Consigne:
Recopiez mot pour mot le passage de l'intervention sur le droit des étrangers qui va de « Intervention de Catherine » jusqu'à « dans cette crise. » inclus.

Article:
────────

Intervention de Catherine Tasca

Réunion du 6 octobre 2015 à 21h45
Droit des étrangers en france — Discussion générale

Photo de Catherine TascaCatherine Tasca :

Madame la présidente, monsieur le ministre, mes chers collègues, après la réforme du droit d’asile, ce projet de loi est le second volet d’une réforme d’ampleur visant à moderniser notre politique migratoire en la rendant plus efficace et plus humaine.

Le sujet est brûlant après les trop nombreux drames survenus notamment en mer qui ont suscité l’émoi du monde entier. Mais un émoi a posteriori ne répare rien s’il n’est suivi d’une action déterminée. C’est pourquoi je tiens à saluer l’action du Président de la République et du Gouvernement pour leur réactivité dans cette crise.

Le présent projet de loi traite du droit au séjour, avec pour triple ambition de sécuriser le parcours d’intégration des étrangers séjournant régulièrement en France, de renforcer l’attractivité de la France au niveau international et de lutter plus efficacement contre l’immigration irrégulière. Sur ce dernier point, le Gouvernement présente déjà un bilan satisfaisant – quoi qu’en disent certains –, comme vous l’avez souligné lors de votre audition devant la commission des lois, monsieur le ministre, et ainsi que vous venez de le rappeler, avec une hausse de 13 % des éloignements contraints entre 2012 et 2015.

────────

Données enregistrées:
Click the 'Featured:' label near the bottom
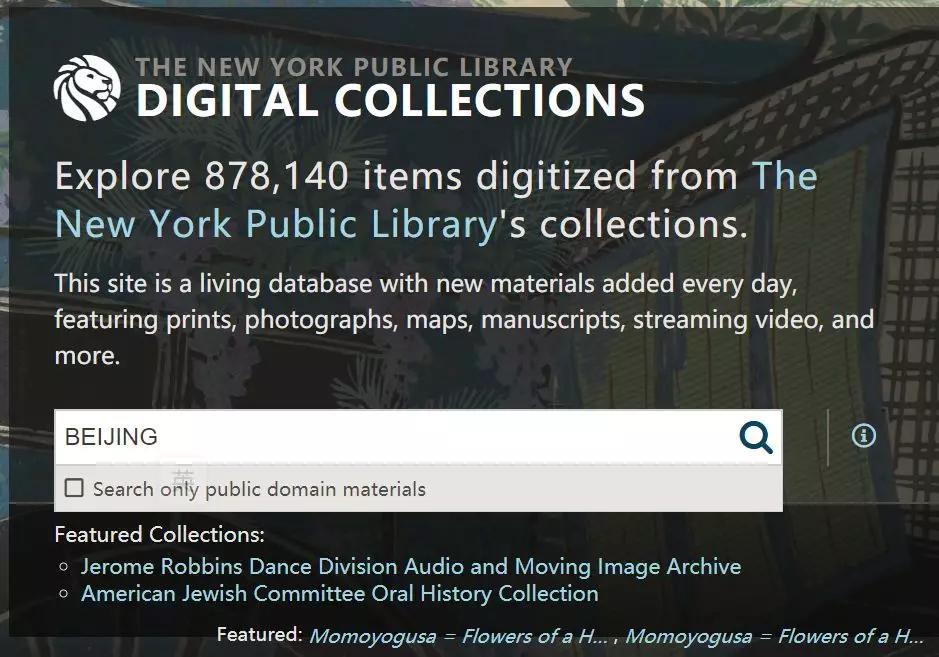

────────

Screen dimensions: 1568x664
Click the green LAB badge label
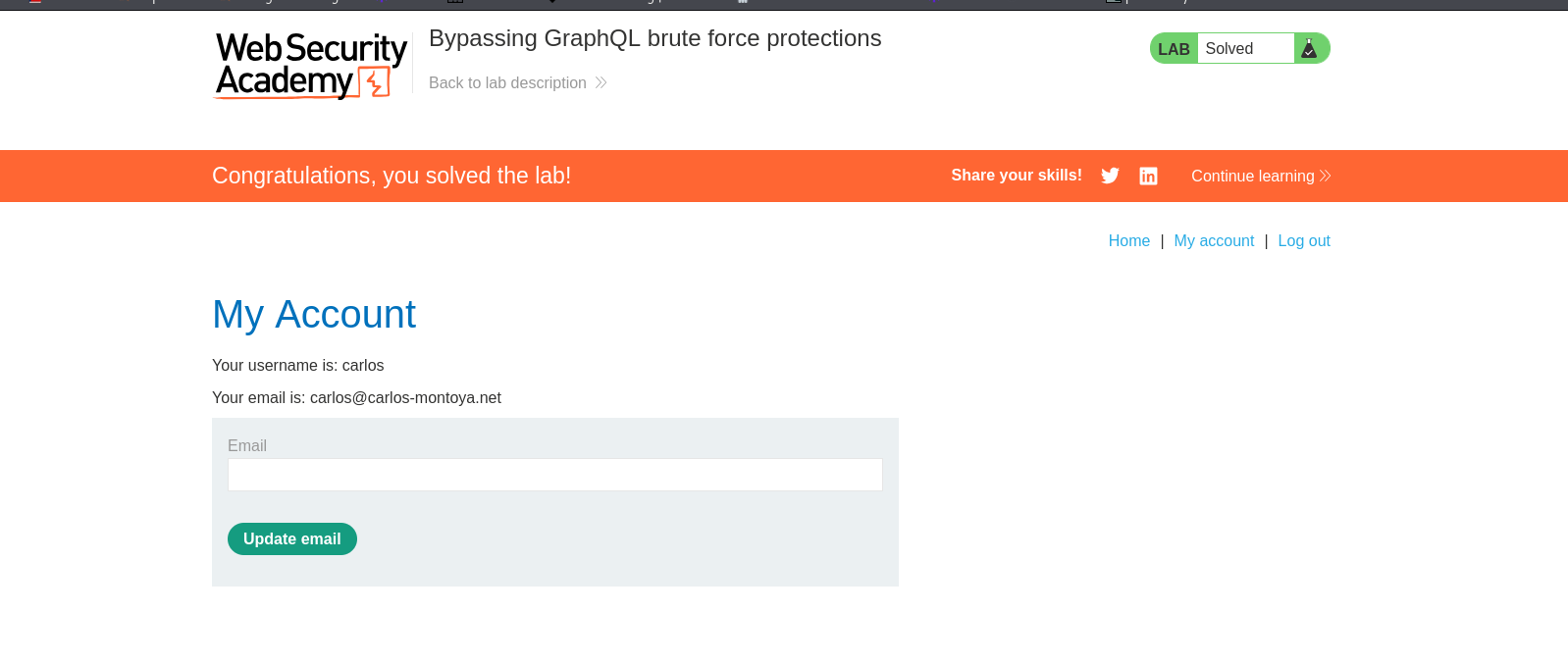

────────

Résultat attendu:
Intervention de Catherine Tasca

Réunion du 6 octobre 2015 à 21h45
Droit des étrangers en france — Discussion générale

Photo de Catherine TascaCatherine Tasca :

Madame la présidente, monsieur le ministre, mes chers collègues, après la réforme du droit d’asile, ce projet de loi est le second volet d’une réforme d’ampleur visant à moderniser notre politique migratoire en la rendant plus efficace et plus humaine.

Le sujet est brûlant après les trop nombreux drames survenus notamment en mer qui ont suscité l’émoi du monde entier. Mais un émoi a posteriori ne répare rien s’il n’est suivi d’une action déterminée. C’est pourquoi je tiens à saluer l’action du Président de la République et du Gouvernement pour leur réactivité dans cette crise.